Compounding my fears and grief, there’s the presidential election: the lesser of two evils (Barack Chamberlain, who, past being precedent, will continue to soberly/stealthily surrender most everything to the corporate fascists) vs. the more evil of two evils (Adolf Mittler, who will proudly take most everything for the corporate fascists, as their smiling robot leader)… Either way, get ready for Social Security, Medicare, and Medicaid to be unnecessarily slashed in the lame duck session following today’s contest… and don’t hold your breath waiting for the return of civil liberties or for America’s middle class to rebound (our next president will be well-positioned to put the final nails in both of their respective coffins).
Yes, it’s a special kind of bitter impotence I’ve been feeling this election season after my last vote for President unexpectedly helped end habeas corpus and due process and transferred the bulk of $16 trillion to America’s most serious enemies: the criminal banks who have crashed our national economy and defrauded hundreds of American polities along the way (knowingly selling toxic/junk securities to countless cities/counties/states and pension funds across America). These are the same government-shielded criminals who’ve illegally kicked millions of Americans out of their homes over the last few years with “robo-signers” and falsified mortgage documents (I highly recommend Charles Ferguson’s excellent documentary about Wall Street’s criminality and control of Washington, “Inside Job”).

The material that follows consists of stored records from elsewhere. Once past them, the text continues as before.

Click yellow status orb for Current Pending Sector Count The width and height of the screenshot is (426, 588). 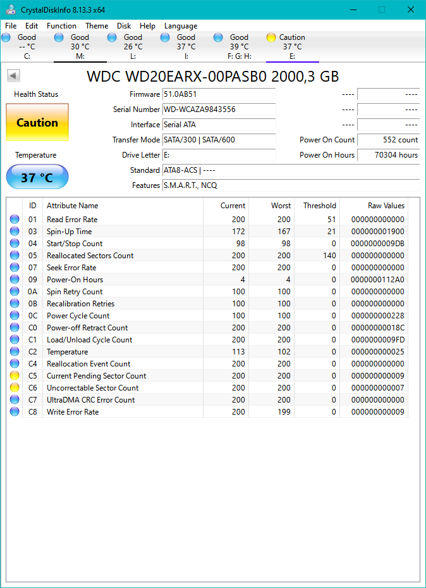pyautogui.click(x=15, y=376)
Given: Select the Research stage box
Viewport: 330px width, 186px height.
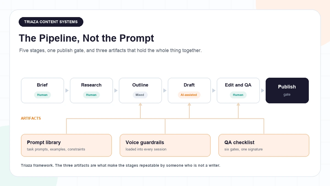Looking at the screenshot, I should click(x=91, y=90).
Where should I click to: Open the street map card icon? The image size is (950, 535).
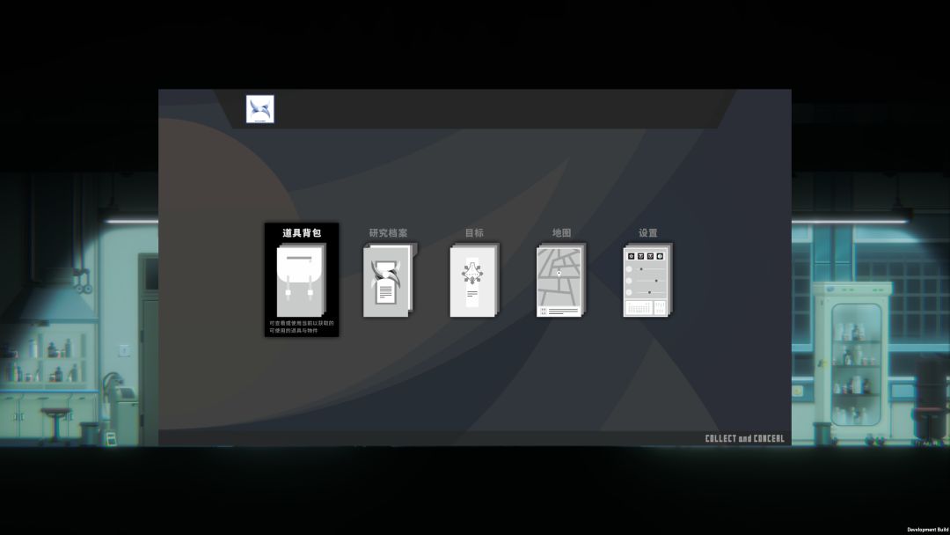pos(560,281)
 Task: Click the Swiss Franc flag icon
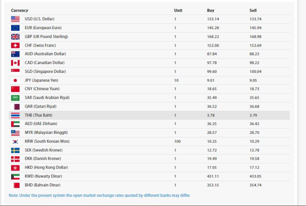tap(15, 45)
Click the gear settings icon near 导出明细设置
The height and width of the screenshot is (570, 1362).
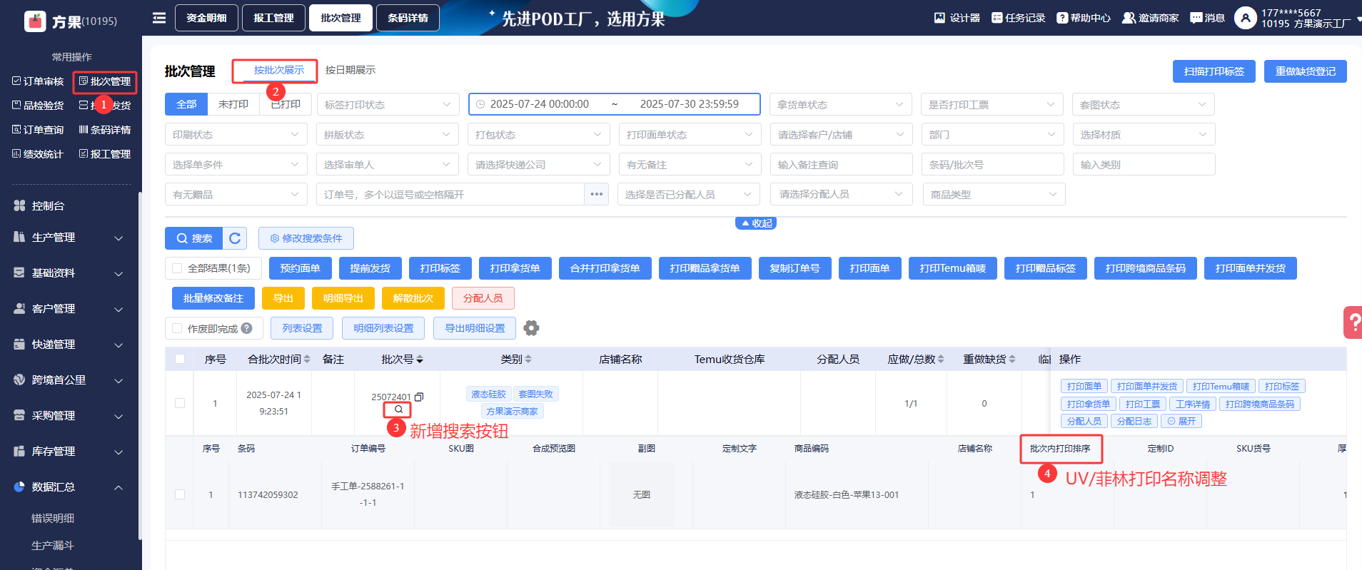531,328
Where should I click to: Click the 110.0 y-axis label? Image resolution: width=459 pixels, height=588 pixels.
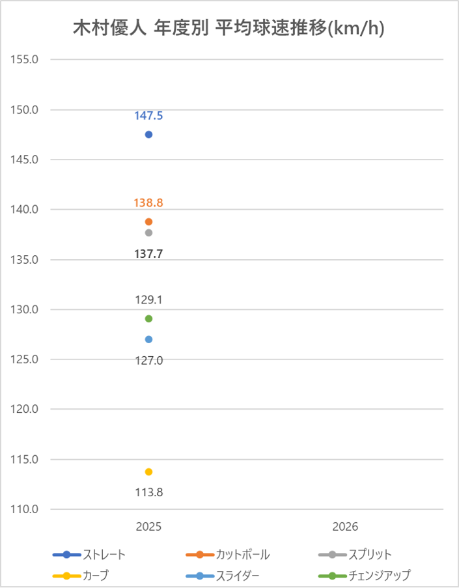pyautogui.click(x=26, y=509)

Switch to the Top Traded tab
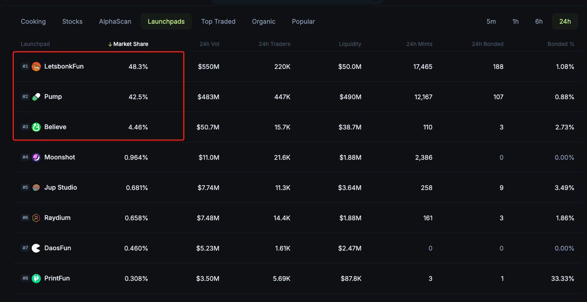coord(218,22)
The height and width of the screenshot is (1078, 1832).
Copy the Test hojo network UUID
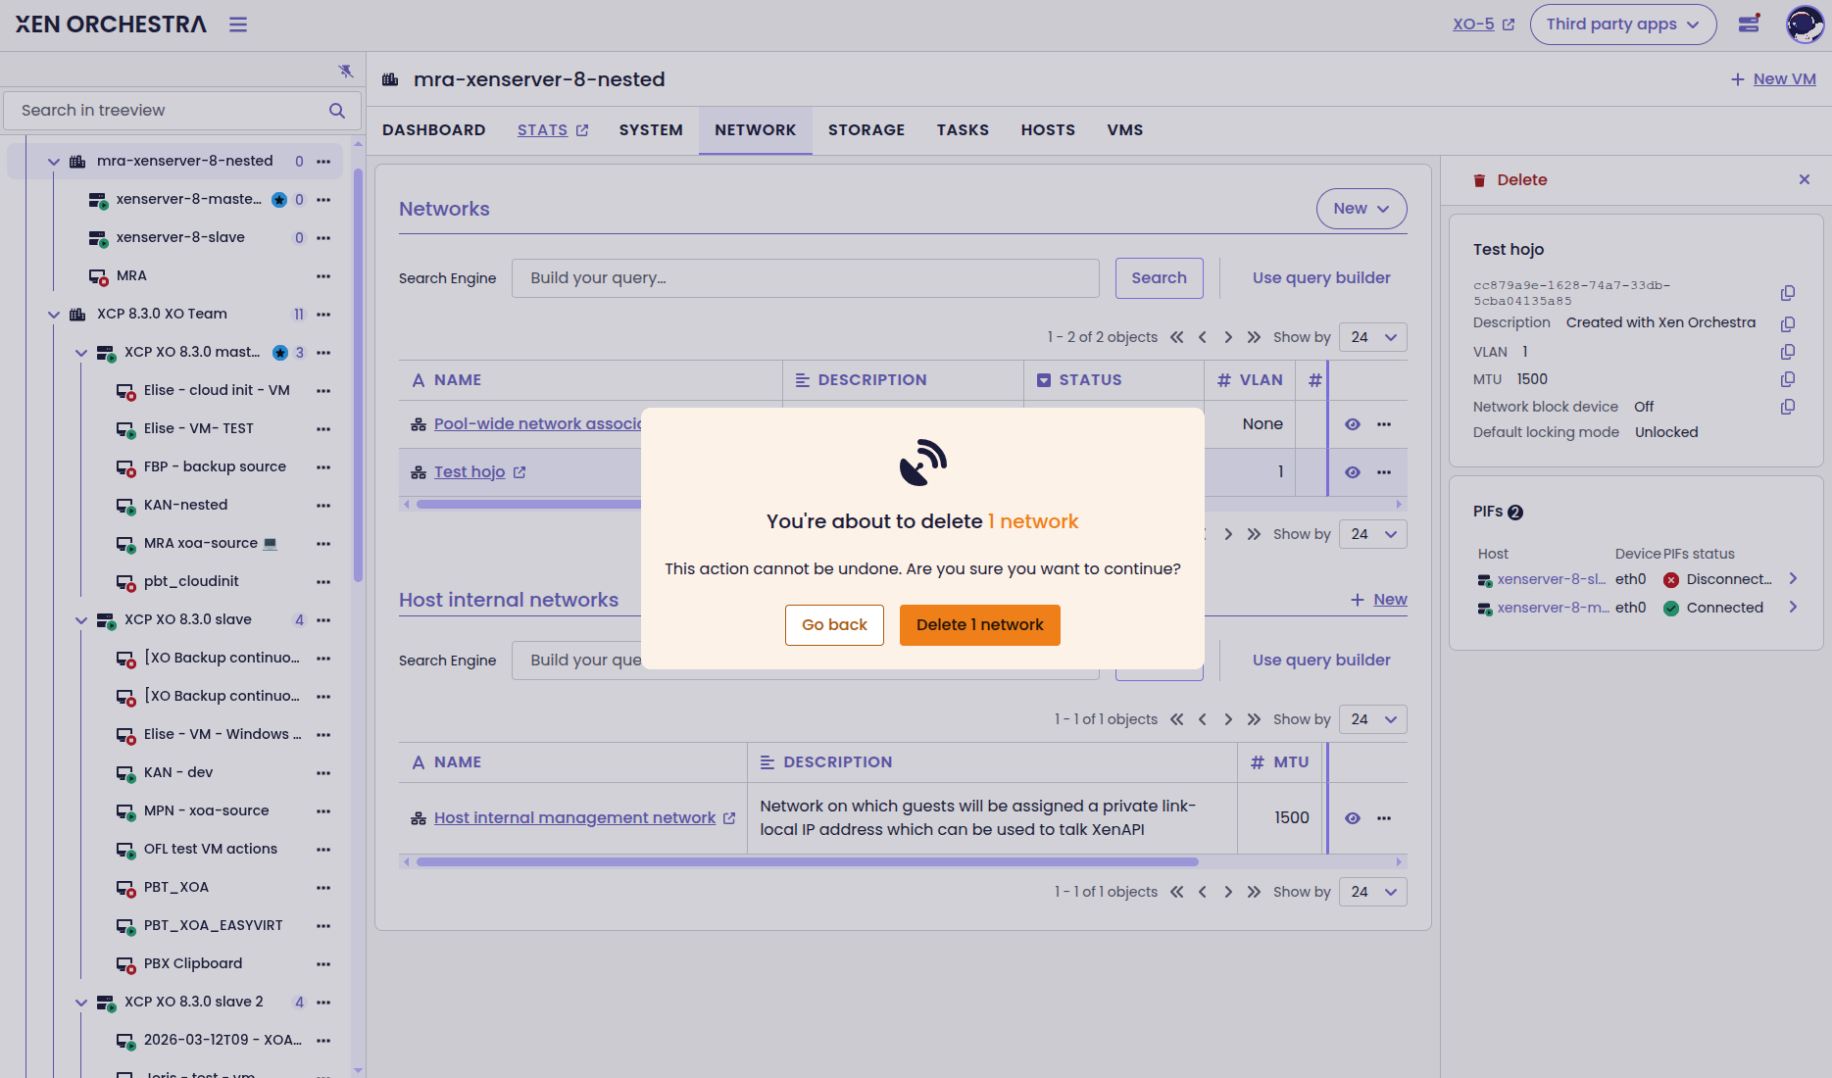[x=1788, y=293]
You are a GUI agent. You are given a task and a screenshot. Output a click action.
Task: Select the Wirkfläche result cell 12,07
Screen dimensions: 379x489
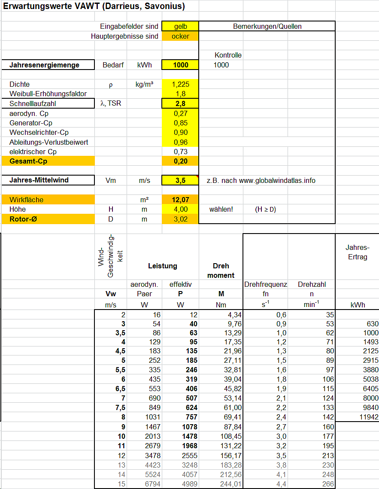(180, 200)
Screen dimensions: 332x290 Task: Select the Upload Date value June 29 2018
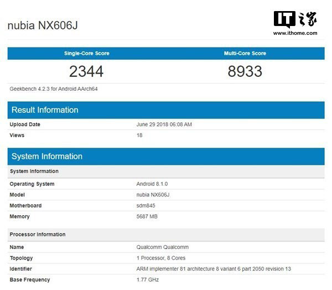(164, 125)
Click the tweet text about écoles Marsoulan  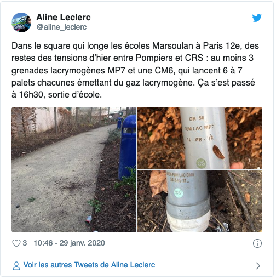pos(135,70)
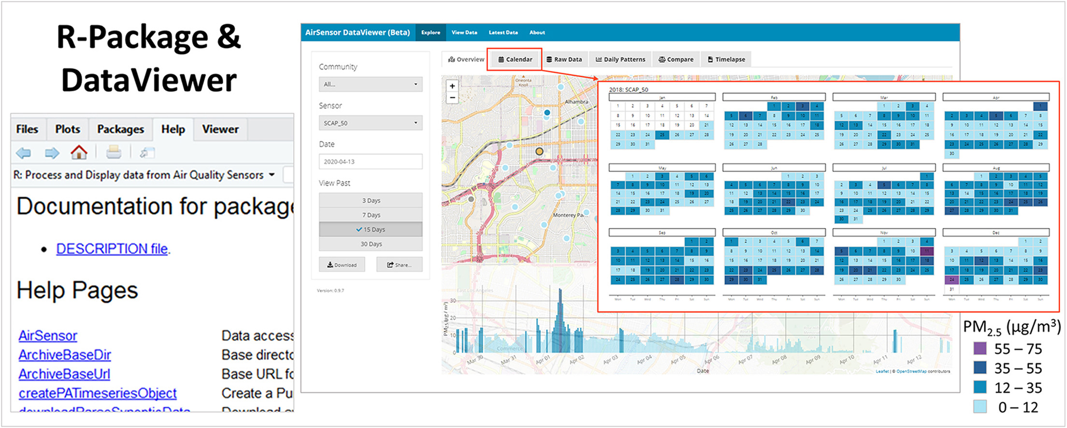Click the back arrow in Help pane
The height and width of the screenshot is (428, 1067).
click(23, 153)
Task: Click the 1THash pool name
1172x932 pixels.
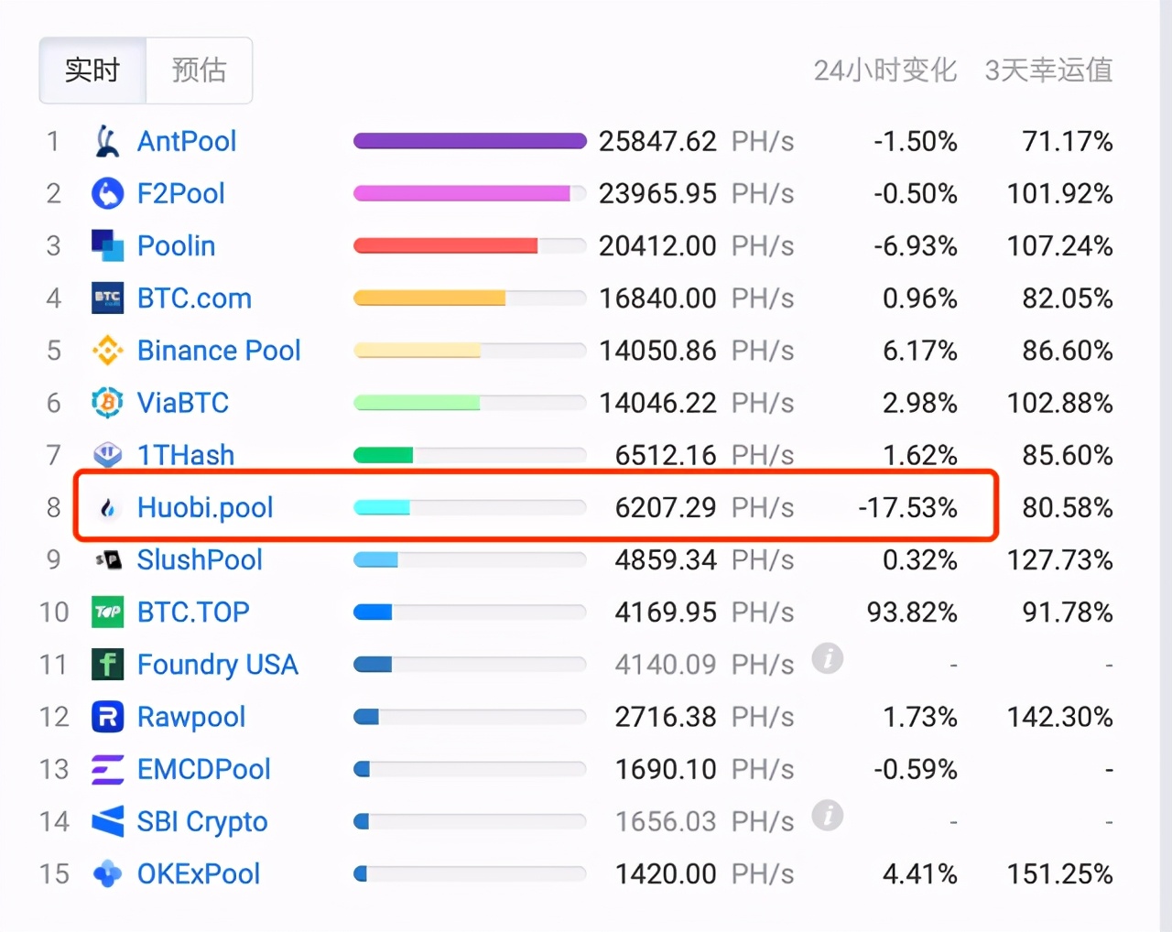Action: click(186, 455)
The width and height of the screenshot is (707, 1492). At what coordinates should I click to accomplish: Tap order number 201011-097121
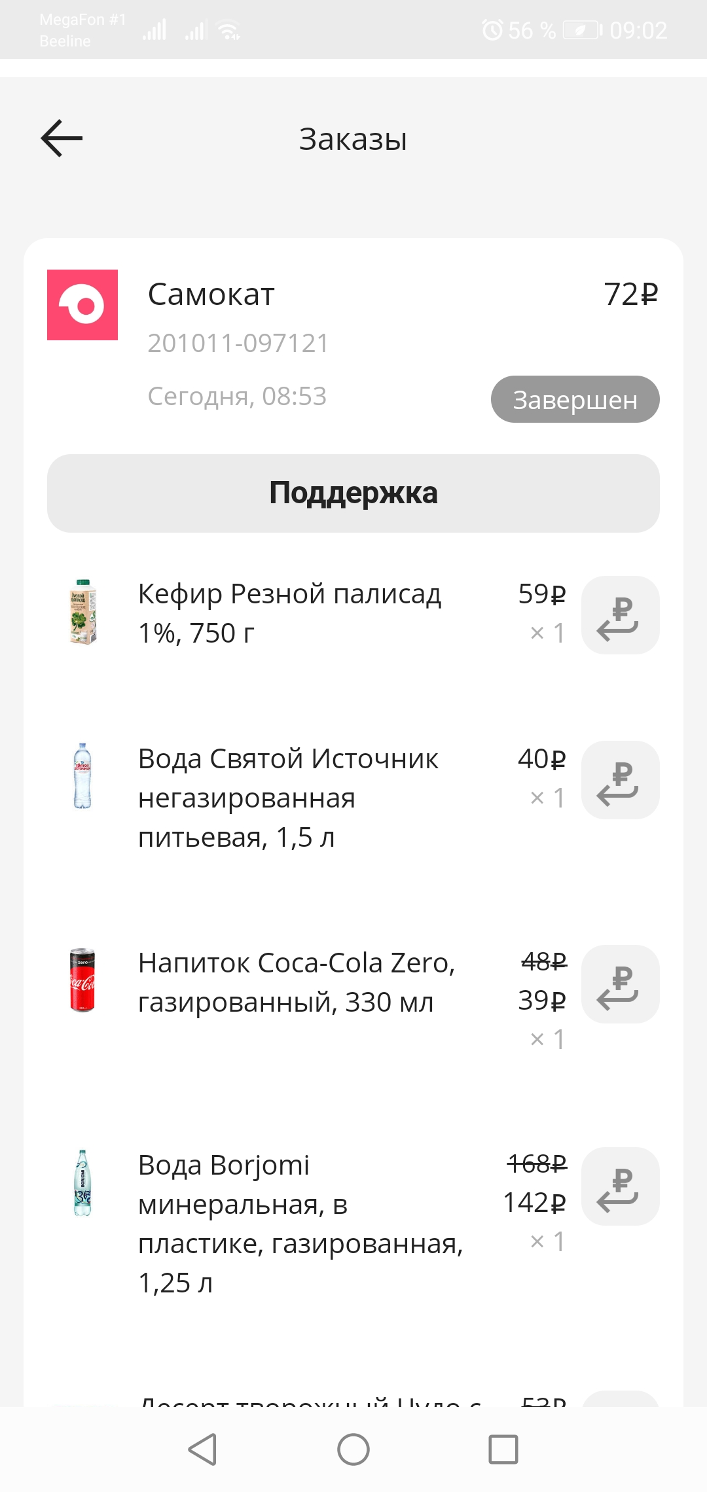click(238, 343)
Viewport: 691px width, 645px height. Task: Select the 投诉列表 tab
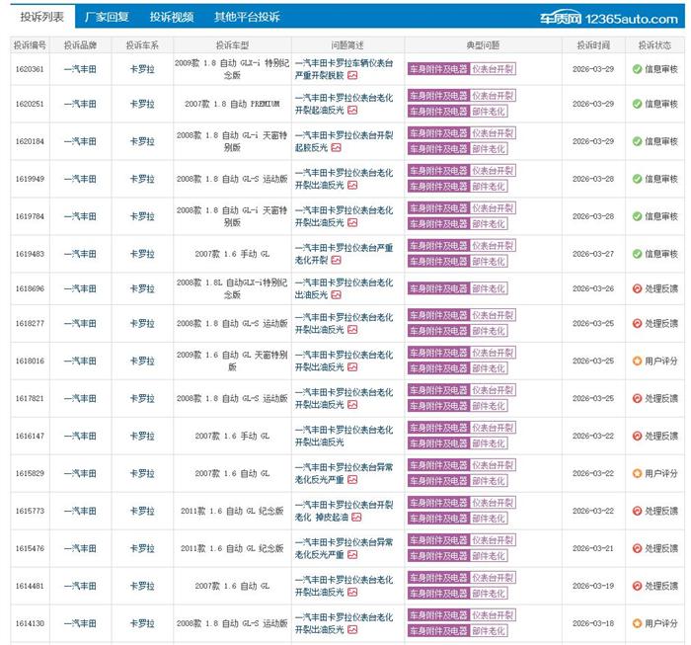40,17
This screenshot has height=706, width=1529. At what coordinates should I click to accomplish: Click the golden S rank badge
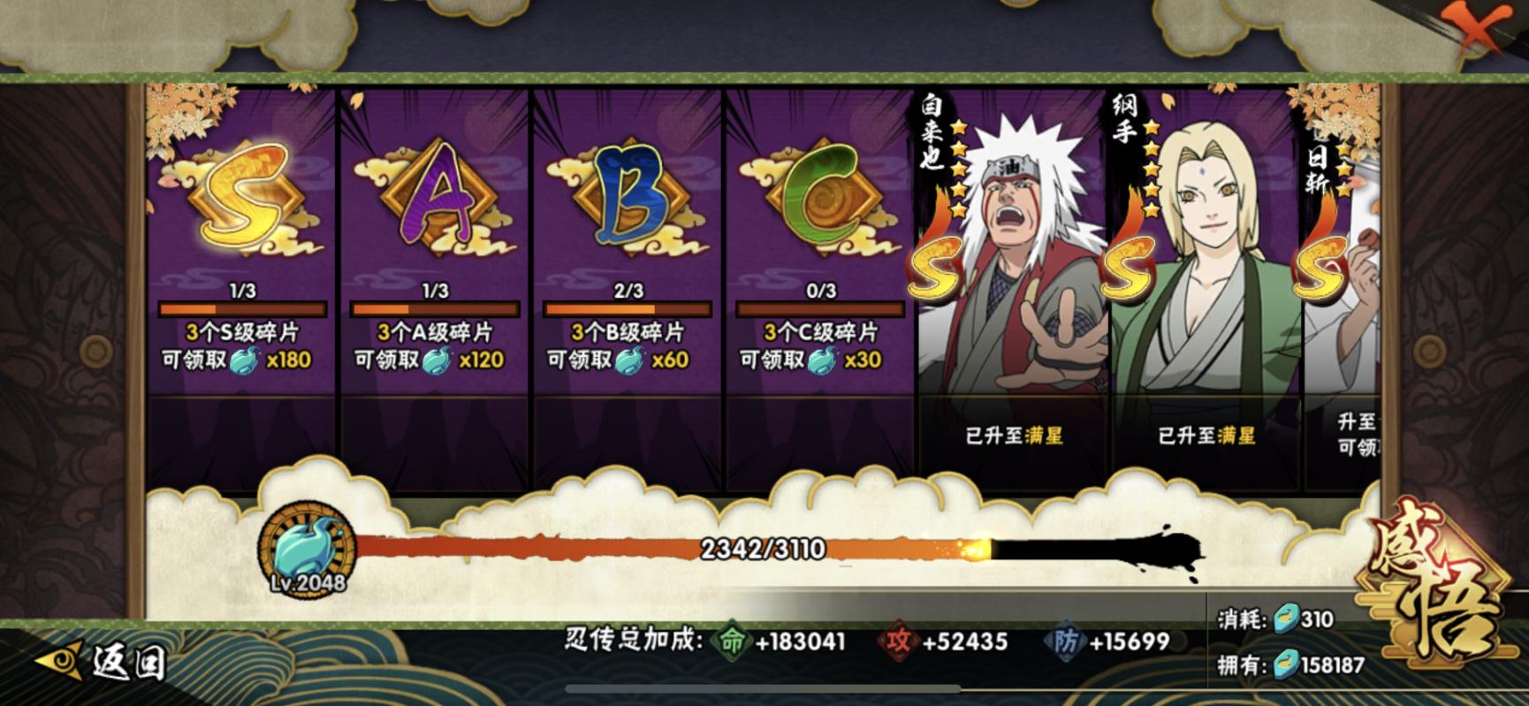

But anger and despondency aside, listening to Amy Goodman’s “DemocracyNow!” program today seems to have had a positive effect on me (as it often does). Hearing about the millions of people who are apt to lose their votes this year to intimidation, fraud, and plain old voter suppression efforts (especially in Ohio and Florida) — and factoring in the local issues that I feel strongly about — I believe I’ll vote today, after all, both in the name of the disenfranchised and, also, to at least try to make a difference on those issues on my ballot that I genuinely care about (hoping for the best, even while fearing the worst).
Otherwise I’ll be voting to REGISTER MY DISSENT. It’s the least I can do, I suppose: participating in one of my former democracy’s slightly more democratic (if largely rigged) remaining customs, in the year of the Super-PAC. I remind myself that this voting ritual hasn’t lost all meaning — and my non-participation would probably represent the ultimate victory of the fascist corporatocracy I’ve spent so much time and energy resisting.
So, yeah, VOTE. While there’s still time… While it still means something.